The plates are thicker and therefore have higher reserve capacity and are more robust to be able to withstand the charge / discharge cycling. Keep in mind that the higher the reserve the longer it takes to recharge. It would be recommended that you purchase a hydrometer. Then you will be able to check the specific gravity in each cell and make sure they are fully charged each time you finish using them. A good deep cycle charger would be a great investment as well... one that will taper the charge rate and shut off when they are fully charged. That way you can maintain them during the off season. They are a great way to go! You will be much happier with them than the Optimas.


----------



## CamperAndy (Aug 26, 2004)

Your Honda as a shore power source to the converter will be more then enough to charge the batteries. Have you checked the performance of the converter just to make sure it is functioning okay? BTW it is a 3 stage converter, they all have been that way in the Outbacks since 2004 or 2005 depending on the trailer model.


----------



## duggy (Mar 17, 2010)

CamperAndy said:


> BTW it is a 3 stage converter


I was going to say that!!


----------



## akjason (Jan 2, 2011)

CamperAndy said:


> Your Honda as a shore power source to the converter will be more then enough to charge the batteries. Have you checked the performance of the converter just to make sure it is functioning okay? BTW it is a 3 stage converter, they all have been that way in the Outbacks since 2004 or 2005 depending on the trailer model.

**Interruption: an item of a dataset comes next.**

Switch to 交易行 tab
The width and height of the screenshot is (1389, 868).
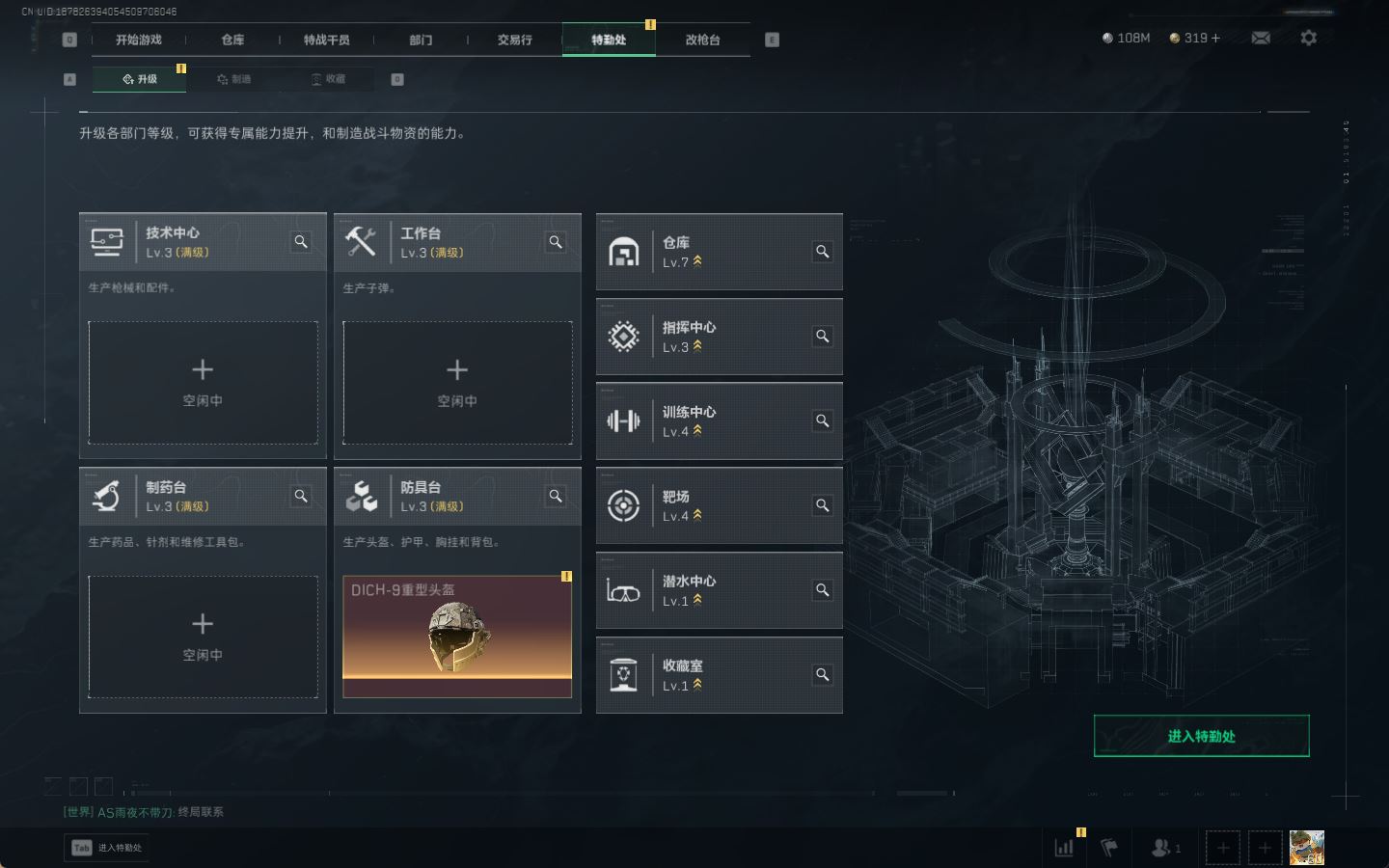point(515,40)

I have not checked the converter in the trailer. However when I had hooked it up to shore power prior to the trip for a good three hours or so it charged the Optima's to 100%. Good to know it is a three-stage charger! Is there a point on the converter you would test at? It was my understanding it is below the fuse panel? I have not looked at the charger it's self.

My deep cycle charger has three manual modes, maintain, slow-charge (for deep cycles), and fast charge. However in maintain mode I thought it would shut off when the batteries reached 100%, but it just continues with a slow charge. I may have to invest in a better charger I suppose, just picked up this one too! Can you guys recommend a good one off of Amazon, or an online source?

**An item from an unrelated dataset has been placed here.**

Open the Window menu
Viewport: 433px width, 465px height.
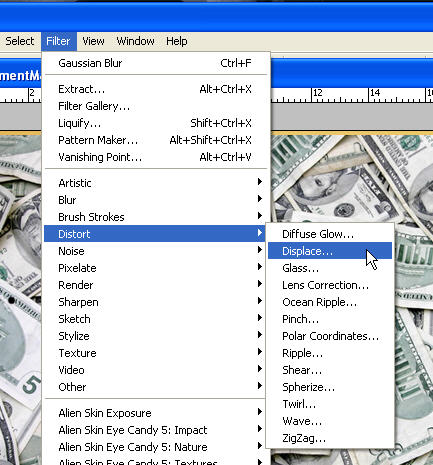tap(135, 41)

The charger itself took a good hour and a half for each optima battery to charge them. However on the GC2 batteries hooked up in series it charged them on slow-charge in about 30 minutes from 60%.


----------



## Lmbevard (Mar 18, 2006)

So I'm confused. I need to replace the battery that came with my camper. We usually don't camp where we need to rely on battery for power but wouldn't mind having some extra reserve but also don't really want to go the route of 2 6V 200lb batteries. I have read before that Optima batteries are not worth the money, buy am confused on what to get. We don't have the best choices around here, Wal-mart, O'reilly, autozone. Any suggestions?


----------



## akjason (Jan 2, 2011)

Lmbevard said:


> So I'm confused. I need to replace the battery that came with my camper. We usually don't camp where we need to rely on battery for power but wouldn't mind having some extra reserve but also don't really want to go the route of 2 6V 200lb batteries. I have read before that Optima batteries are not worth the money, buy am confused on what to get. We don't have the best choices around here, Wal-mart, O'reilly, autozone. Any suggestions?


Lmbevard,

I can tell you from my personal experience as of this weekend that changing out my two 12 volt Optima Blue Tops for the two 6v Sams club brand GC2 batteries was the best thing I have done. My optima's were rated at 55 amp hours individually, and 110 amp hours hooked up in parallel. These batteries run normally around 150+ each. Now the GC2 (Golf Cart batteries) are rated at 205 amp hours hooked up in series and only run 68/each.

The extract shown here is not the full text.